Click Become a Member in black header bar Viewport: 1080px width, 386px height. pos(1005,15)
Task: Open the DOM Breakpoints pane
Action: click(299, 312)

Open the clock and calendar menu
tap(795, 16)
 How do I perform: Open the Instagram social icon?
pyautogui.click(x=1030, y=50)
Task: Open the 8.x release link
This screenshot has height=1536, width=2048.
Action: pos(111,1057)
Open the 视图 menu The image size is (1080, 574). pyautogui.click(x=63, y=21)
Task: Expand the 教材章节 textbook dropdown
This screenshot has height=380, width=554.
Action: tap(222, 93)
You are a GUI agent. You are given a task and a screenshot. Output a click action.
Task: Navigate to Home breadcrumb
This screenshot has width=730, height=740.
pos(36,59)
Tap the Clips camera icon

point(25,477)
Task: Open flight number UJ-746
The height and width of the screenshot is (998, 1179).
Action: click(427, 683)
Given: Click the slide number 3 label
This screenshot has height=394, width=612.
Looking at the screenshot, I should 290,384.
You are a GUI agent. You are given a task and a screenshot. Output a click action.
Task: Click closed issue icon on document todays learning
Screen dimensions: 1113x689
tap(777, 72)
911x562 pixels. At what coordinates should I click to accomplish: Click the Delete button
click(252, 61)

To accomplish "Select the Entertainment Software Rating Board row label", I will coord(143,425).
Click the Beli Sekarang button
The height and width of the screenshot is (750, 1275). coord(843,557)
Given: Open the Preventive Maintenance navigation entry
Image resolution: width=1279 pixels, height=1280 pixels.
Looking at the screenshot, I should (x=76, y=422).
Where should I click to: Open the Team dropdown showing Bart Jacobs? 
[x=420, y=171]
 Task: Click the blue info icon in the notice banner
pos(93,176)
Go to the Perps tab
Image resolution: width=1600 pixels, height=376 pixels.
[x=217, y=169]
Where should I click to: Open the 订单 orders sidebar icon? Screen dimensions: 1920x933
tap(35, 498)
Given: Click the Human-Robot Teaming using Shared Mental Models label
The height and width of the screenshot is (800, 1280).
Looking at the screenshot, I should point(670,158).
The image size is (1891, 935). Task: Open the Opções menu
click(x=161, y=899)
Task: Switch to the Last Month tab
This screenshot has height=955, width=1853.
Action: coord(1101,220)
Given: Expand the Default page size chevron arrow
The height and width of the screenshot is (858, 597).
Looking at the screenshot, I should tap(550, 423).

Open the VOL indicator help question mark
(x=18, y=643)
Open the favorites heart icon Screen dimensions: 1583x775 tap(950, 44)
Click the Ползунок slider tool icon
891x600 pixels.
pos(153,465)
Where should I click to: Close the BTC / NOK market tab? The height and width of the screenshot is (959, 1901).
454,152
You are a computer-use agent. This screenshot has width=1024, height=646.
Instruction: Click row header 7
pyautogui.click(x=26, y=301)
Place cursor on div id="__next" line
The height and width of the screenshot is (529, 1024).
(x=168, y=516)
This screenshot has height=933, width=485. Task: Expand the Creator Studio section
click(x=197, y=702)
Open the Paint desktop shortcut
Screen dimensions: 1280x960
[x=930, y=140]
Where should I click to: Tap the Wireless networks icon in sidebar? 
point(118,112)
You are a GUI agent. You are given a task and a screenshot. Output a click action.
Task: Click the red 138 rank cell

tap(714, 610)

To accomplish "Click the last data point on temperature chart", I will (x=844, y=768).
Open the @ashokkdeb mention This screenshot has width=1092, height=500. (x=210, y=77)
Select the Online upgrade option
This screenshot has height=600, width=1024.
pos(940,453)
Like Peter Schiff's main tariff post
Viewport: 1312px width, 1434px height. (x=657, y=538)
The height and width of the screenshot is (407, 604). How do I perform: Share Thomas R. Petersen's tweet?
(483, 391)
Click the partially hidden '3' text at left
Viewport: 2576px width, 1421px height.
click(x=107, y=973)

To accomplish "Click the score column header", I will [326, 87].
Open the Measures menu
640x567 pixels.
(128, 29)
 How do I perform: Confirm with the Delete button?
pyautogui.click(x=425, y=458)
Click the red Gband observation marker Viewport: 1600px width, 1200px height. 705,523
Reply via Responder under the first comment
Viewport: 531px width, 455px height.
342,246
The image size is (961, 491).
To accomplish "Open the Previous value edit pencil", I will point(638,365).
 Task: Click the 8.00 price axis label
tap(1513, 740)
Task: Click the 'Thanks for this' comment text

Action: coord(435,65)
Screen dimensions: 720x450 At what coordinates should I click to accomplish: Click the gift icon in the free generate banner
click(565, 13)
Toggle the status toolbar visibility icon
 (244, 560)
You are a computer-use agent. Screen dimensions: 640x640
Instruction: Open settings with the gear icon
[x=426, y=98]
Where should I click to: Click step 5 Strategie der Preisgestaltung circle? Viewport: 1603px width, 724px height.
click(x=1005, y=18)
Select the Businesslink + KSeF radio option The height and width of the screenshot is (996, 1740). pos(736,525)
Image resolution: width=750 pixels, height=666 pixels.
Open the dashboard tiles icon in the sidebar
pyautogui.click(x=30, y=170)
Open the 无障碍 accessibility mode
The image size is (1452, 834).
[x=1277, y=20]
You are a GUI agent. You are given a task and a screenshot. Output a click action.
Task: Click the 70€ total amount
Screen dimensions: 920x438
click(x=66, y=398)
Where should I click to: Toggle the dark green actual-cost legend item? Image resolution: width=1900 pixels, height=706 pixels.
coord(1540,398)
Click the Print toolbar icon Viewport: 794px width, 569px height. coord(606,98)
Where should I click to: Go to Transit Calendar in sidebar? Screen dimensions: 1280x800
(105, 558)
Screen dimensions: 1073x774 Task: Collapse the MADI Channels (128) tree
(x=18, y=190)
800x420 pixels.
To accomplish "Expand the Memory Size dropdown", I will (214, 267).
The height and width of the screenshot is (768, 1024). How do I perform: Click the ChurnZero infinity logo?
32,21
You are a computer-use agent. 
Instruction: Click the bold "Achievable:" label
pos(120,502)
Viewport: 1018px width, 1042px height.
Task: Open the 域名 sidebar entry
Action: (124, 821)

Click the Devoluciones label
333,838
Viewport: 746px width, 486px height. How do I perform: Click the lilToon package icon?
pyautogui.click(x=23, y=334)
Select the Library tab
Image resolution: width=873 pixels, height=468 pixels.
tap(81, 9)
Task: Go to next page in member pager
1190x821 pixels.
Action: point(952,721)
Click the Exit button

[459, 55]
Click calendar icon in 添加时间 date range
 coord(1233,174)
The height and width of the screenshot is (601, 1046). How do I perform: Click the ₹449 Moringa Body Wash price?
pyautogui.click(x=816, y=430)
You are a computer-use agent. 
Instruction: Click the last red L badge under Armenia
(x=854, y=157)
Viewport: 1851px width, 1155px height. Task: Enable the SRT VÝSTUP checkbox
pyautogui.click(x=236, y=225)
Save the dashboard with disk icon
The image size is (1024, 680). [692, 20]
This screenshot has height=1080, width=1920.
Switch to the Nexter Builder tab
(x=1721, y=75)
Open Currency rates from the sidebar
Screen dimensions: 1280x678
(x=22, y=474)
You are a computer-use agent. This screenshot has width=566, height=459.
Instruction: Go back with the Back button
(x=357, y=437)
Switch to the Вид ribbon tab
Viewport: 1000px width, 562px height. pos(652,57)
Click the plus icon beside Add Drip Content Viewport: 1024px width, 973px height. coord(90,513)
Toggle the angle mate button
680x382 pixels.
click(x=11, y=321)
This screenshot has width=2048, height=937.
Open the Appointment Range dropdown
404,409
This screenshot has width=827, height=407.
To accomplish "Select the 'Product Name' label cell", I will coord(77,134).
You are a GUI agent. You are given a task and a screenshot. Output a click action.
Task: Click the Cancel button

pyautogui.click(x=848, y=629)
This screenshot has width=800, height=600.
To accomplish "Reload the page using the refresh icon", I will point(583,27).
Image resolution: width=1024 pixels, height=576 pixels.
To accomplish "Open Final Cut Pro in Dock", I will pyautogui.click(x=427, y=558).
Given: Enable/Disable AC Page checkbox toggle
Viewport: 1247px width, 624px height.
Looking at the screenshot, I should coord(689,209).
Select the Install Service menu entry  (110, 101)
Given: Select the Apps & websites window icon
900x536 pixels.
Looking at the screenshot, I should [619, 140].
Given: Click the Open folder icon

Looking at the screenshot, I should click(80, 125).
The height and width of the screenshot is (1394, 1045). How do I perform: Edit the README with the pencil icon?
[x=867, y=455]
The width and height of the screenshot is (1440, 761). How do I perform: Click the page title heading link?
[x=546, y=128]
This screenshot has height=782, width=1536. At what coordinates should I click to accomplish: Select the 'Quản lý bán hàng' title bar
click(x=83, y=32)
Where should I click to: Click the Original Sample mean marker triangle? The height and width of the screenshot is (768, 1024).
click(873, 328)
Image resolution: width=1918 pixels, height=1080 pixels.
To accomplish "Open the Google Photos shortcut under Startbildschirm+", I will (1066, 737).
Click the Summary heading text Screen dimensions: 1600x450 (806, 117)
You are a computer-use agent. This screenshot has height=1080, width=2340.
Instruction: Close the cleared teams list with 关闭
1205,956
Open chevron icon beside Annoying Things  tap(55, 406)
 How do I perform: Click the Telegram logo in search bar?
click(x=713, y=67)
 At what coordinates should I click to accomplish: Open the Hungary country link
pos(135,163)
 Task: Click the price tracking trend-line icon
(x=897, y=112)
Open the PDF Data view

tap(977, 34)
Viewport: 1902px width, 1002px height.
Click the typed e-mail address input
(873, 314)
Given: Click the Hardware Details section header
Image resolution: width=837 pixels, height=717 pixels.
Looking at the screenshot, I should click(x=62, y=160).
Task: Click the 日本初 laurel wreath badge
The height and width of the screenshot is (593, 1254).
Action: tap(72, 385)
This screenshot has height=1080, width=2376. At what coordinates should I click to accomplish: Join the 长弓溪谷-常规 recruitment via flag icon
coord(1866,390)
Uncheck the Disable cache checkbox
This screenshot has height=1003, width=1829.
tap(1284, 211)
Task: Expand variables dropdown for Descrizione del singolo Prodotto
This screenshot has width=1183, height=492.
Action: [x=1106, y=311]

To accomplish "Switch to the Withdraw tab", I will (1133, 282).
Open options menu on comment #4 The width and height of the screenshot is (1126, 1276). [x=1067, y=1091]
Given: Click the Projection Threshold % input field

> _Activity_
Set down, exactly and only, the lines running from the one holding "Image resolution: width=837" through the end of the records above, both ends included.

> _Answer to the exercise_
Image resolution: width=837 pixels, height=717 pixels.
Looking at the screenshot, I should click(x=62, y=160).
Task: Click the 日本初 laurel wreath badge
The height and width of the screenshot is (593, 1254).
Action: tap(72, 385)
This screenshot has height=1080, width=2376. At what coordinates should I click to accomplish: Join the 长弓溪谷-常规 recruitment via flag icon
coord(1866,390)
Uncheck the Disable cache checkbox
This screenshot has height=1003, width=1829.
tap(1284, 211)
Task: Expand variables dropdown for Descrizione del singolo Prodotto
This screenshot has width=1183, height=492.
Action: [x=1106, y=311]

To accomplish "Switch to the Withdraw tab", I will (1133, 282).
Open options menu on comment #4 The width and height of the screenshot is (1126, 1276). [x=1067, y=1091]
Given: Click the Projection Threshold % input field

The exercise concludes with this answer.